Your objective:
Reproduce the entire listing below exactly.

_ _ _ _ _ _ _

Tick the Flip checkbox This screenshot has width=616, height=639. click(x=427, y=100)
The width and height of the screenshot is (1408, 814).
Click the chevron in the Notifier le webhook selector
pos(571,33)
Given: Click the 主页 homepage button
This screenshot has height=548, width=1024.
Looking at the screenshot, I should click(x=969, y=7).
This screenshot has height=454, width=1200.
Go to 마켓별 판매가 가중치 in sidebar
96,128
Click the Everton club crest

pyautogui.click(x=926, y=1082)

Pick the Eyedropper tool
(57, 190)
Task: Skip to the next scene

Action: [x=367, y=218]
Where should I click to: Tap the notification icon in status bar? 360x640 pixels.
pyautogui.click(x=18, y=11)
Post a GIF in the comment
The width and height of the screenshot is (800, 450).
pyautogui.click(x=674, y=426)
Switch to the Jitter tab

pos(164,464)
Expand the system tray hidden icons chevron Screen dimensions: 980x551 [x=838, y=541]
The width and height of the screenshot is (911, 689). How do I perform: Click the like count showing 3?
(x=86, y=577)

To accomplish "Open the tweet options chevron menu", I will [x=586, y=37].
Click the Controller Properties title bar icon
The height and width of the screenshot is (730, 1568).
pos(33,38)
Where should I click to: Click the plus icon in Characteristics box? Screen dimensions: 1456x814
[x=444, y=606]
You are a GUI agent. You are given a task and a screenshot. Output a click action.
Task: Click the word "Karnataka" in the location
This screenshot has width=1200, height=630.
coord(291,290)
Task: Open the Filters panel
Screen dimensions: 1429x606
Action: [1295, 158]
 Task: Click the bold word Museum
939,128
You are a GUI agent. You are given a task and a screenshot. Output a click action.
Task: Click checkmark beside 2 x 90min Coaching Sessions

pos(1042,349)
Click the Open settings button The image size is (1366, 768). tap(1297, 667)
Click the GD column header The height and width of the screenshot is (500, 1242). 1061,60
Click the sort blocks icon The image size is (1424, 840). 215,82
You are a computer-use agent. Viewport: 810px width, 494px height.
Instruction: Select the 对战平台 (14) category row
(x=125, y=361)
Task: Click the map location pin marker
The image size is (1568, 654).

_ _ _ _ _ _ _

Answer area:
Tick the Flip checkbox This screenshot has width=616, height=639. click(x=427, y=100)
The width and height of the screenshot is (1408, 814).
Click the chevron in the Notifier le webhook selector
pos(571,33)
Given: Click the 主页 homepage button
This screenshot has height=548, width=1024.
Looking at the screenshot, I should click(x=969, y=7).
This screenshot has height=454, width=1200.
Go to 마켓별 판매가 가중치 in sidebar
96,128
Click the Everton club crest

pyautogui.click(x=926, y=1082)

Pick the Eyedropper tool
(57, 190)
Task: Skip to the next scene

Action: [x=367, y=218]
Where should I click to: Tap the notification icon in status bar? 360x640 pixels.
pyautogui.click(x=18, y=11)
Post a GIF in the comment
The width and height of the screenshot is (800, 450).
pyautogui.click(x=674, y=426)
Switch to the Jitter tab

pos(164,464)
Expand the system tray hidden icons chevron Screen dimensions: 980x551 [x=838, y=541]
The width and height of the screenshot is (911, 689). How do I perform: Click the like count showing 3?
(x=86, y=577)

To accomplish "Open the tweet options chevron menu", I will [x=586, y=37].
Click the Controller Properties title bar icon
The height and width of the screenshot is (730, 1568).
pos(33,38)
Where should I click to: Click the plus icon in Characteristics box? Screen dimensions: 1456x814
[x=444, y=606]
You are a GUI agent. You are given a task and a screenshot. Output a click action.
Task: Click the word "Karnataka" in the location
This screenshot has width=1200, height=630.
coord(291,290)
Task: Open the Filters panel
Screen dimensions: 1429x606
Action: [1295, 158]
 Task: Click the bold word Museum
939,128
You are a GUI agent. You are given a task and a screenshot. Output a click action.
Task: Click checkmark beside 2 x 90min Coaching Sessions

pos(1042,349)
Click the Open settings button The image size is (1366, 768). tap(1297, 667)
Click the GD column header The height and width of the screenshot is (500, 1242). 1061,60
Click the sort blocks icon The image size is (1424, 840). 215,82
You are a computer-use agent. Viewport: 810px width, 494px height.
Instruction: Select the 对战平台 (14) category row
(x=125, y=361)
Task: Click the map location pin marker
The image size is (1568, 654).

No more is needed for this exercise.